作業内容:
下のエントリのうち、「You are a computer-use agent. The height」を含む行から始まり「Action: [x=240, y=281]」を含む行で終わる部分を、両端の行も含めて一字一句変えずに書き写してください。

保存データ:
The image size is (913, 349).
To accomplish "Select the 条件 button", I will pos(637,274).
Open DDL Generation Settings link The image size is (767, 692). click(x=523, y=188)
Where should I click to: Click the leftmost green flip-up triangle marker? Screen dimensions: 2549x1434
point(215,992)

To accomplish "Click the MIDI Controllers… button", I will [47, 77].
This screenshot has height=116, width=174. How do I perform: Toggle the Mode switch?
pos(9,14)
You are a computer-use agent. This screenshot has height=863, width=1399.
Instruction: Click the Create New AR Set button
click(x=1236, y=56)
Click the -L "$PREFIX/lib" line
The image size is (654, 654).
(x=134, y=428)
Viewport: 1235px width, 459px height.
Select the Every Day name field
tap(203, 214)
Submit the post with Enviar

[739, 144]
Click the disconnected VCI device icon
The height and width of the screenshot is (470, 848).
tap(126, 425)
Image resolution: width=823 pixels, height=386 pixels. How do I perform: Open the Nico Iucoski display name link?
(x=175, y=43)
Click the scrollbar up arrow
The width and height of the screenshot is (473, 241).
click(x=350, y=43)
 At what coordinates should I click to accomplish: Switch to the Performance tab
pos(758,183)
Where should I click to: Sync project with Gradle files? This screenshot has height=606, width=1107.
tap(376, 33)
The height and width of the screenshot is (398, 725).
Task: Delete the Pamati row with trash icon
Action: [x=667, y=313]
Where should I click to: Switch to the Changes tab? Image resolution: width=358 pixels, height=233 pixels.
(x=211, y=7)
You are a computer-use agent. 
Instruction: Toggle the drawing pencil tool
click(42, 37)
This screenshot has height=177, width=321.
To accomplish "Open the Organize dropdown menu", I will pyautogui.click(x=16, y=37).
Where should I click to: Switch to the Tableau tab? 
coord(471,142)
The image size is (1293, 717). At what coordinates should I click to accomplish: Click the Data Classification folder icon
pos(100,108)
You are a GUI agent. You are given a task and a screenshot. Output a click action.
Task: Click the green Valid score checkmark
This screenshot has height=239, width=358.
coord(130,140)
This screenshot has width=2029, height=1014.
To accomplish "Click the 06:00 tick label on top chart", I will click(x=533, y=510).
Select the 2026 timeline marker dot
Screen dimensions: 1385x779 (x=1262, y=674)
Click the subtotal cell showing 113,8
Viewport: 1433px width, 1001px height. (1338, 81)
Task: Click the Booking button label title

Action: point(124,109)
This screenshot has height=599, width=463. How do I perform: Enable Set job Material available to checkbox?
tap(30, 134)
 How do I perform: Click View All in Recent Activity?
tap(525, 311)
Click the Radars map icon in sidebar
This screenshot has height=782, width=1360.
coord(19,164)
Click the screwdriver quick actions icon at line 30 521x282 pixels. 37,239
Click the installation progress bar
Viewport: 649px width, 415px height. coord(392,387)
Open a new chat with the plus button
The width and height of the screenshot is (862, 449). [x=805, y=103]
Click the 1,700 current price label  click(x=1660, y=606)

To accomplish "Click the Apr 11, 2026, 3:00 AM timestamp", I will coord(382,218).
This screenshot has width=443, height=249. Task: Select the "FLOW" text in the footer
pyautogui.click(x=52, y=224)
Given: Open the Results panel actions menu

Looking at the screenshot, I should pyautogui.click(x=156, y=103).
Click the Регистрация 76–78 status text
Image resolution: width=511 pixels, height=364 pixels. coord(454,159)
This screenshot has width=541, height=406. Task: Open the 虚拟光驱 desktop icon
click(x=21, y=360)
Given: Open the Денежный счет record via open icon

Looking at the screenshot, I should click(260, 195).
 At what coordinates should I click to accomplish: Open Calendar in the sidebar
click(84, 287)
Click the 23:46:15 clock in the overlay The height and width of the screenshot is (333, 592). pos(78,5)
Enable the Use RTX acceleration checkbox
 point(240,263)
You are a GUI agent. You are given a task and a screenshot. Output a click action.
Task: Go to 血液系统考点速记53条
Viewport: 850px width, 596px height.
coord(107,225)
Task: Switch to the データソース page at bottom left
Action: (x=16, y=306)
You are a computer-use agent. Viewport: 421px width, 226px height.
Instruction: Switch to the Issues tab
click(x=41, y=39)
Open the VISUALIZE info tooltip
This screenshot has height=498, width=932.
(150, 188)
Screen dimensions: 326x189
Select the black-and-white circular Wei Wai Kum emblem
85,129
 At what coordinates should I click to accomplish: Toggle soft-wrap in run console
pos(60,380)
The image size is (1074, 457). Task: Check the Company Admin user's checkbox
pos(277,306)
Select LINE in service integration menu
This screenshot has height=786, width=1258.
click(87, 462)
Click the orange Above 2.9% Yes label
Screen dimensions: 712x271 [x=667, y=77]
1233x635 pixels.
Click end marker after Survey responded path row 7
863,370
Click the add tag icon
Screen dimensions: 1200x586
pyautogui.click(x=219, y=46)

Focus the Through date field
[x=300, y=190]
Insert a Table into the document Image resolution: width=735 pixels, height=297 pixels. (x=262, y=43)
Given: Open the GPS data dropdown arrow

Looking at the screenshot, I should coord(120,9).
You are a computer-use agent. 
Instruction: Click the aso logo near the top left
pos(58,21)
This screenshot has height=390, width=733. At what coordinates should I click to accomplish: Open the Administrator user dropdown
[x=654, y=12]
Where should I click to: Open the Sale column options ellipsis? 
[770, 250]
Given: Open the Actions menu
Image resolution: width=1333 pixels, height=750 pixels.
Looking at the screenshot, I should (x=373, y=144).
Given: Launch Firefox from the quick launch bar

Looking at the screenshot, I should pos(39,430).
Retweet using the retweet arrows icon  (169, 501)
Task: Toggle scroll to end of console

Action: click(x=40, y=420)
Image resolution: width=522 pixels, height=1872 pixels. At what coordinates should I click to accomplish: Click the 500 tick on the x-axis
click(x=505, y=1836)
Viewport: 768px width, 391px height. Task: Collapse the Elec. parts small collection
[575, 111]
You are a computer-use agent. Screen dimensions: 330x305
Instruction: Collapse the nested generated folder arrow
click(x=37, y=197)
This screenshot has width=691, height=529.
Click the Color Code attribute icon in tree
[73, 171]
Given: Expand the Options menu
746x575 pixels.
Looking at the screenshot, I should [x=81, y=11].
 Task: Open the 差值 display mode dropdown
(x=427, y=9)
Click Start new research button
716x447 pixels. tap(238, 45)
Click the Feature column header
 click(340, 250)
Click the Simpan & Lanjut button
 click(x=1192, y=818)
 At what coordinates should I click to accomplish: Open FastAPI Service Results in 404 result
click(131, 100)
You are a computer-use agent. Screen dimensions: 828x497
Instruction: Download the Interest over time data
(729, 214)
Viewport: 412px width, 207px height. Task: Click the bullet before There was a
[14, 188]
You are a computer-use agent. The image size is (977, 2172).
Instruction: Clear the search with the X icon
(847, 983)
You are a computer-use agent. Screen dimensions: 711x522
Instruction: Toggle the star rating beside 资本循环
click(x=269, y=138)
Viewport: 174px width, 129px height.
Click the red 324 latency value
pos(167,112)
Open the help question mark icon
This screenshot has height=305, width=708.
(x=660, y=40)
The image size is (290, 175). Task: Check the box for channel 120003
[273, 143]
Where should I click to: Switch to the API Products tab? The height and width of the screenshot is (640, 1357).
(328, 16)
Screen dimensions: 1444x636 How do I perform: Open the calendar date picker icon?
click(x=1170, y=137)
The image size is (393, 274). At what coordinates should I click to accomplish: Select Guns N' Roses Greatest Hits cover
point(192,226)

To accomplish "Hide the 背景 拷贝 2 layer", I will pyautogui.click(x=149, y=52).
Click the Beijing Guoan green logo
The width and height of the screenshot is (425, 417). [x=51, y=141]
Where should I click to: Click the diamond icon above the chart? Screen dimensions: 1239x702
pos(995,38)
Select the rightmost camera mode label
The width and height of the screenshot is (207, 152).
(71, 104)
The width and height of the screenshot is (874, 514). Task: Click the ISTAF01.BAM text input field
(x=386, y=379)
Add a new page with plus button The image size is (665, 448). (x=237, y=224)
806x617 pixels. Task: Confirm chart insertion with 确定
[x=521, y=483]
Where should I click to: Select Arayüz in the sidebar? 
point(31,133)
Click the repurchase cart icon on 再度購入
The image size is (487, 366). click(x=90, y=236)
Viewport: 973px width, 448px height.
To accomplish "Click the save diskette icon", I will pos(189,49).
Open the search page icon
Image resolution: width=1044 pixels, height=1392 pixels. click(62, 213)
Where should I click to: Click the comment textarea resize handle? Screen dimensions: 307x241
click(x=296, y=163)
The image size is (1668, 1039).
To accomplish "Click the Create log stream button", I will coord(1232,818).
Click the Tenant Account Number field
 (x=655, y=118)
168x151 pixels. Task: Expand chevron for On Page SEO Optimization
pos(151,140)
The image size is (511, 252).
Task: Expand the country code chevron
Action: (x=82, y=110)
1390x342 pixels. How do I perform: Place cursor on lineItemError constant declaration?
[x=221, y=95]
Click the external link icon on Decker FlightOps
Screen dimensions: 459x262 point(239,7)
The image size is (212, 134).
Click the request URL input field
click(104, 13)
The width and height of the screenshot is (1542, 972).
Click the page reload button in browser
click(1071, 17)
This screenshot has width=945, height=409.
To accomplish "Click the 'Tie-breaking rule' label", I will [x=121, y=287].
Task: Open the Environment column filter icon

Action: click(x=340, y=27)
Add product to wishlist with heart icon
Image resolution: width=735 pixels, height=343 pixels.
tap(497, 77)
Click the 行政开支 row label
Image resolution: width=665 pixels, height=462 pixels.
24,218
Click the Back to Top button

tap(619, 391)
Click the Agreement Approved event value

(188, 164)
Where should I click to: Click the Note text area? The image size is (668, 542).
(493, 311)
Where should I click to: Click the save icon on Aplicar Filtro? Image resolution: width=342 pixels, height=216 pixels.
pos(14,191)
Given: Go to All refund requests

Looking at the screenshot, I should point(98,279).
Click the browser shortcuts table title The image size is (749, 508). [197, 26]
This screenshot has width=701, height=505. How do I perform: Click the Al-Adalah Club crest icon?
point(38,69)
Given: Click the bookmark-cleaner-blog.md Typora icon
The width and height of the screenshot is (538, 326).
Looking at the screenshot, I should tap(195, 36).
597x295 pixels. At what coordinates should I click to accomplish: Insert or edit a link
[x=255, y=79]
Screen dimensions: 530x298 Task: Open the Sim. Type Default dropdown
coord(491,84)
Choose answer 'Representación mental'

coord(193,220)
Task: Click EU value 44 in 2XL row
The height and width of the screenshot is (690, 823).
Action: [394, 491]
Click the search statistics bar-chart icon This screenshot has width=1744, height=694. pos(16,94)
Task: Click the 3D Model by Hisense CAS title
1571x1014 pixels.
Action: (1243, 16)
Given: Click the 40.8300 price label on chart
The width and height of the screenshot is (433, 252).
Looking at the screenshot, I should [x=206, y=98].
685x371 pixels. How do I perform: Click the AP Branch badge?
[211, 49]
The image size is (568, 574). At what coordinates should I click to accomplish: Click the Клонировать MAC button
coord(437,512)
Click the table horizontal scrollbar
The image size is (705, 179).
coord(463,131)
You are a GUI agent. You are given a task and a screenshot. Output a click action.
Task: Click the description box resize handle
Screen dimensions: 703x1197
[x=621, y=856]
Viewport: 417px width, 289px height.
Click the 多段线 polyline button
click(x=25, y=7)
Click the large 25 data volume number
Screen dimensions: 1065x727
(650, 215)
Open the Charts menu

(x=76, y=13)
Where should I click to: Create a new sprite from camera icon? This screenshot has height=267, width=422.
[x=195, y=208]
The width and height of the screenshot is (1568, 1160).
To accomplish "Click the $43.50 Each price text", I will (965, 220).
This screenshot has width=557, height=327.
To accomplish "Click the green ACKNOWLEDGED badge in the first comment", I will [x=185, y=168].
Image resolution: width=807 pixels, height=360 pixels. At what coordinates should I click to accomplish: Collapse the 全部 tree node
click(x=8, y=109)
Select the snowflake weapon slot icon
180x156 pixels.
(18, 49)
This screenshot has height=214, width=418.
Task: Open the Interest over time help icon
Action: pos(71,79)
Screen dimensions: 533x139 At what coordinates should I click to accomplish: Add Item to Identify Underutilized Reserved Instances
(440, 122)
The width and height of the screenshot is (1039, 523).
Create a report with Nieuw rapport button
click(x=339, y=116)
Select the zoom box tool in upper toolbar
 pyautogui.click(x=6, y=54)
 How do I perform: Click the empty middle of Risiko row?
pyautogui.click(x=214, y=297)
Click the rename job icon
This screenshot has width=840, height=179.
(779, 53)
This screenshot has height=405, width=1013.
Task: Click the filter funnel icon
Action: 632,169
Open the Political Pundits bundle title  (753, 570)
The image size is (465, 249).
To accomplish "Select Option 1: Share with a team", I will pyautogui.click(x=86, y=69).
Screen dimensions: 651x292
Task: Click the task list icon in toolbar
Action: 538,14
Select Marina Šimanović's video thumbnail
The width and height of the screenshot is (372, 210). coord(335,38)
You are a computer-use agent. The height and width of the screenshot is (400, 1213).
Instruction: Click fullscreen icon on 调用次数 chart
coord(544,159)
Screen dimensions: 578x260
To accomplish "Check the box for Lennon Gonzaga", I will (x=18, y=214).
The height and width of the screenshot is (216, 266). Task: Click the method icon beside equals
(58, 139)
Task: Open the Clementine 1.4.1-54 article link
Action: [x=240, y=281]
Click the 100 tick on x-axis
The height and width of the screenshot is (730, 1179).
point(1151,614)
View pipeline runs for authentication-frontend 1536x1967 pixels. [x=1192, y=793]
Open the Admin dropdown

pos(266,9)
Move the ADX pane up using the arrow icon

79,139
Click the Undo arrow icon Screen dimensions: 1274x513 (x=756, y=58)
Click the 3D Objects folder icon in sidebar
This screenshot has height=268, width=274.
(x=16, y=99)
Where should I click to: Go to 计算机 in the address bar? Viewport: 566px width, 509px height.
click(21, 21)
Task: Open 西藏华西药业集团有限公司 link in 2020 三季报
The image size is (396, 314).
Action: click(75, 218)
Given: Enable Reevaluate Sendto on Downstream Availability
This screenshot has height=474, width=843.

この作業の解答:
You are a computer-use agent. The height and width of the screenshot is (400, 1213).
Instruction: Click fullscreen icon on 调用次数 chart
coord(544,159)
Screen dimensions: 578x260
To accomplish "Check the box for Lennon Gonzaga", I will (x=18, y=214).
The height and width of the screenshot is (216, 266). Task: Click the method icon beside equals
(58, 139)
Task: Open the Clementine 1.4.1-54 article link
Action: [x=240, y=281]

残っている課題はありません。